§ WRITTEN EXERCISE: Replace "icon" with "symbol" in the entries, starting with the line with "How do I perform: Click the house" and going on through the line with "The image size is (1553, 844).". Write those lines out again with nothing else changed.

Data entries:
____
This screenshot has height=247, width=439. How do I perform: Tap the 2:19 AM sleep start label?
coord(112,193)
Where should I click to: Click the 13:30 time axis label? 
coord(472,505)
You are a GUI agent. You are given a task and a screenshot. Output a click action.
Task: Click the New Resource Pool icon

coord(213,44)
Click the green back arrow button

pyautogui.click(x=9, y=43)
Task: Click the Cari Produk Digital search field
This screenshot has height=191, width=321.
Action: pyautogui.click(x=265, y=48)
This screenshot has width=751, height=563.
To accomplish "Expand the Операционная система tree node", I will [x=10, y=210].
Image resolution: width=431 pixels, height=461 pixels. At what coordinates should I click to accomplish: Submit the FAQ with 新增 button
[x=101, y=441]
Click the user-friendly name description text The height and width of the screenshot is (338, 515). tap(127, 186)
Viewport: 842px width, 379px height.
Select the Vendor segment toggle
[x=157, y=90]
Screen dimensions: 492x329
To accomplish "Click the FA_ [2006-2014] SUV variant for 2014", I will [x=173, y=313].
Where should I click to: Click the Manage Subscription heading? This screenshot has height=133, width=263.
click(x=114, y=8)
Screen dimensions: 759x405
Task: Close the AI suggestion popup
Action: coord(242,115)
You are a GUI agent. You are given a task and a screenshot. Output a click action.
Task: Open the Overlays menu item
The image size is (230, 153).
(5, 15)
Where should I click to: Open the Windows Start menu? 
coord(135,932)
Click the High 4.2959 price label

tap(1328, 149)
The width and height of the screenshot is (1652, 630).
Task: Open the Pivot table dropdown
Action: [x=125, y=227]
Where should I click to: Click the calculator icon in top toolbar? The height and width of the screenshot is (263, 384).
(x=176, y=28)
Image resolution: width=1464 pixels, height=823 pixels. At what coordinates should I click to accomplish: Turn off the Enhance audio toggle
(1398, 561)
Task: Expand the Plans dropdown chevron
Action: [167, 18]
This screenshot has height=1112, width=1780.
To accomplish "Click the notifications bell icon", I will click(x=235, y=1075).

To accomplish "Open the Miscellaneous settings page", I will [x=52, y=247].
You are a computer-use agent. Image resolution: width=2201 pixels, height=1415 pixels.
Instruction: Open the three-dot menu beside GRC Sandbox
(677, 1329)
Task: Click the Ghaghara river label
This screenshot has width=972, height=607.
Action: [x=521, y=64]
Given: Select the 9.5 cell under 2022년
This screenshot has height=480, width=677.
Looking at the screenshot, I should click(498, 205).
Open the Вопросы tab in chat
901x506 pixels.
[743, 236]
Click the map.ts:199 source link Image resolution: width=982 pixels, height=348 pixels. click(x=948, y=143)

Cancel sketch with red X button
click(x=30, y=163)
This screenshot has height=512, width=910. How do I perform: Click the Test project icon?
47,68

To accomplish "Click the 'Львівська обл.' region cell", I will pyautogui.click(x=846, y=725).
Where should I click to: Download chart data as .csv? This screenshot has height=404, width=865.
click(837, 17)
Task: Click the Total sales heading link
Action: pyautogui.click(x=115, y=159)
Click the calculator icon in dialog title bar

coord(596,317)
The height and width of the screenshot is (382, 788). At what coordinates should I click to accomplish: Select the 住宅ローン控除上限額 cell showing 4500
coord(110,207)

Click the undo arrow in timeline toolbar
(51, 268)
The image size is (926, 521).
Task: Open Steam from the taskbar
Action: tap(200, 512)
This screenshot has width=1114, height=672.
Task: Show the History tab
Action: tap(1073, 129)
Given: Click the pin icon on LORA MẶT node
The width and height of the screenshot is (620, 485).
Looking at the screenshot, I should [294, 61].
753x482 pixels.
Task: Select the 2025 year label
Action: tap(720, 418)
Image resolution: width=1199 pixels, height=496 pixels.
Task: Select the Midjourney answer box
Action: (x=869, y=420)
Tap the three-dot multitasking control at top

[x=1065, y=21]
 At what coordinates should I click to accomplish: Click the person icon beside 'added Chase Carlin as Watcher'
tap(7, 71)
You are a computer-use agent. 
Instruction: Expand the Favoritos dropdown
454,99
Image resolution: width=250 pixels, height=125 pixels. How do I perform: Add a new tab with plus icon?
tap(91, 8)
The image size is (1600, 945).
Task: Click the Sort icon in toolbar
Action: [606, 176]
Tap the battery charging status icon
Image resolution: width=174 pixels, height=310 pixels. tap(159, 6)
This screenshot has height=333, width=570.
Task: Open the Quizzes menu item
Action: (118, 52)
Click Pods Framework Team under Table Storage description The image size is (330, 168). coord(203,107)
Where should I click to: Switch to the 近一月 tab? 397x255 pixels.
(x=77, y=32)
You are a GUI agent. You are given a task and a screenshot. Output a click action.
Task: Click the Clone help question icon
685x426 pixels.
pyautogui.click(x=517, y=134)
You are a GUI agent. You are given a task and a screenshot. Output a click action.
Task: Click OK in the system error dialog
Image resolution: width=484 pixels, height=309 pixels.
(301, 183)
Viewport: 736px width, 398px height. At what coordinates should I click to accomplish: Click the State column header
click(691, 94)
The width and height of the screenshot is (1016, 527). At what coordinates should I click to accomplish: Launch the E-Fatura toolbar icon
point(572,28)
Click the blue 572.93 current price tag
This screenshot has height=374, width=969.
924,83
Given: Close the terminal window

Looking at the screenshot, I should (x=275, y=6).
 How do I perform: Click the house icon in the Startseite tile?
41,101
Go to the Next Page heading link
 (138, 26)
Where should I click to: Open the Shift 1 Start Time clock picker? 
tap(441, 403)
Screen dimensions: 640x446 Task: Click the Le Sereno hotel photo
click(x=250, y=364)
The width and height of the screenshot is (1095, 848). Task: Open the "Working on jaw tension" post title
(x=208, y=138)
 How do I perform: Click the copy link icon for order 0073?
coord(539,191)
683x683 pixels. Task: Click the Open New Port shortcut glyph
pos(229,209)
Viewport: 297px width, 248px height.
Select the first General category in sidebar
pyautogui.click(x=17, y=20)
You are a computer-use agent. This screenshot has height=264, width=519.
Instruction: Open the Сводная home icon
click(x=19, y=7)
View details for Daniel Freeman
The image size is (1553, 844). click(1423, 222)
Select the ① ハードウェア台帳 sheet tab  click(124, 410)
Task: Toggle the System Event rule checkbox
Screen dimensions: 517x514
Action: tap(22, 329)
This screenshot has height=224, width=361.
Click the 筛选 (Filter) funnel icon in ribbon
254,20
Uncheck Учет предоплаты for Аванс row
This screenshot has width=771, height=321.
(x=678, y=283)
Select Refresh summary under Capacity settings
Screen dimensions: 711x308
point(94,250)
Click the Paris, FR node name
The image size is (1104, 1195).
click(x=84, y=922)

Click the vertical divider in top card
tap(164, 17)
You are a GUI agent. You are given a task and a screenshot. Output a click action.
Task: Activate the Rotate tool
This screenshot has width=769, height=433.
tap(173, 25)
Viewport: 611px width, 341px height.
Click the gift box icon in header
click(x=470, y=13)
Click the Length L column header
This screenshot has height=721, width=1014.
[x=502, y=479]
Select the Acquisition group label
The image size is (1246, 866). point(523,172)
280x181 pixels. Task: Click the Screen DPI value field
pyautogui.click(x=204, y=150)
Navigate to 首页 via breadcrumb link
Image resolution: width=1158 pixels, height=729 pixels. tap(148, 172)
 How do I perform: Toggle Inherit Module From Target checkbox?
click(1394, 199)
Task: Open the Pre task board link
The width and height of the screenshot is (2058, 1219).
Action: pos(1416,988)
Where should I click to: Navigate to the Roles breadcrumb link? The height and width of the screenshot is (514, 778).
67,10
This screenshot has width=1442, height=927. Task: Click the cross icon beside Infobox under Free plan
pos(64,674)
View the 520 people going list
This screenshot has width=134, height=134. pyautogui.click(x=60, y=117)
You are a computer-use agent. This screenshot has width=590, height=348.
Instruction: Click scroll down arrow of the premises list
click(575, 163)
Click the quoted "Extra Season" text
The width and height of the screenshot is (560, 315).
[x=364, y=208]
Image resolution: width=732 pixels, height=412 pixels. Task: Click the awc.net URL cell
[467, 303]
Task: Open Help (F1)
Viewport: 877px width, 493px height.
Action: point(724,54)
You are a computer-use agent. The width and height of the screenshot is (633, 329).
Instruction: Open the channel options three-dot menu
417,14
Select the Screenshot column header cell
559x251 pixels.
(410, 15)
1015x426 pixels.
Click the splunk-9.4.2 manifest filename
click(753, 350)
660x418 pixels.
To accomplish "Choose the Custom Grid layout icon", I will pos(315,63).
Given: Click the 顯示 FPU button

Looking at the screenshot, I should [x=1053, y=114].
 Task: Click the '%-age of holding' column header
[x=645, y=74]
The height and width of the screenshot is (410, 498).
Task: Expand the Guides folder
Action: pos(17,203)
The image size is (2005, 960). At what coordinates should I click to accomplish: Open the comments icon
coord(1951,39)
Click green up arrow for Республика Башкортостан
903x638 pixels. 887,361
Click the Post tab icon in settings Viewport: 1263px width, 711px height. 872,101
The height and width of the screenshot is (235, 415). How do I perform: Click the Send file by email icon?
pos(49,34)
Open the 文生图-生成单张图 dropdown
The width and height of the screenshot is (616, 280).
____
§ FINAL RESULT:
 How do I perform: Click the house symbol in the Startseite tile?
41,101
Go to the Next Page heading link
 (138, 26)
Where should I click to: Open the Shift 1 Start Time clock picker? 
tap(441, 403)
Screen dimensions: 640x446 Task: Click the Le Sereno hotel photo
click(x=250, y=364)
The width and height of the screenshot is (1095, 848). Task: Open the "Working on jaw tension" post title
(x=208, y=138)
 How do I perform: Click the copy link symbol for order 0073?
coord(539,191)
683x683 pixels. Task: Click the Open New Port shortcut glyph
pos(229,209)
Viewport: 297px width, 248px height.
Select the first General category in sidebar
pyautogui.click(x=17, y=20)
You are a computer-use agent. This screenshot has height=264, width=519.
Instruction: Open the Сводная home symbol
click(x=19, y=7)
View details for Daniel Freeman
The image size is (1553, 844). click(1423, 222)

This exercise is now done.